Dorado Beach, Puerto Rico—The IntraLase femtosecond laser (IntraLase Corp.) can be used to make visual rehabilitation faster and safer as well as for refractive procedures, according to Sonia H. Yoo, MD, at the Current Concepts in Ophthalmology meeting.

Because the femtosecond laser can be programmed to create flaps up to 400 µm thick, procedures such as anterior and possibly posterior lamellar keratoplasty and implantation of micro-thin prescription inserts (Intacs, Addition Technology) can be performed with good visual outcomes, explained Dr. Yoo, assistant professor of ophthalmology, Bascom Palmer Eye Institute, Miami.

When using the femtosecond laser, the side cut angle can be set as desired up to 90°. This allows a lamellar keratoplasty to be performed without placing sutures in the cornea, she said.

Case 1 described a 25-year-old man who had gradually worsening vision in his left eye over 3 years. Most recently, the patient's vision began to decline and glasses did not correct the problem. Examination revealed that his uncorrected visual acuity (UCVA) in the affected eye was 20/200+, and in the fellow eye it was 20/30. The IOP levels in the left and right eyes were 14 mm Hg and 12 mm Hg, respectively. The pupil in the left eye was 5 mm and reactive with no relative afferent pupillary defect.

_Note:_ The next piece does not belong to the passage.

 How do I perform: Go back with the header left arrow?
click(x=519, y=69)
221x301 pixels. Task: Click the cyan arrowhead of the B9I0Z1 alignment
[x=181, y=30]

At the slit lamp, a Fleischer ring was observed, according to Dr. Yoo. The corneal topography showed irregular and steep K readings with irregular astigmatism consistent with keratoconus. The right eye had –1.5 D spherical equivalent (–1.75 +0.75 × 15), and in the left eye –5.25 D spherical equivalent (–8.75 +7.00 × 70).

The treatment possibilities for this patient were glasses, contact lenses, or a number of surgical options that included lamellar keratoplasty, penetrating keratoplasty, epikeratophakia, implantation of micro-thin prescription inserts, implantation of a phakic IOL, or PRK/PTK.

Pachymetry was measured and the software was set for the corneal lamellar pocket dissection for the micro-thin prescription inserts. A bit of minor manual dissection was needed to start the pocket, according to Dr. Yoo.

Corneal scar develops Case 2 was that of a 41-year-old woman with a corneal scar in the visual axis of the right eye for 1 year that resulted from a Pseudomonas ulcer from contact lens use. The patient complained of poor-quality vision with blurring and glare.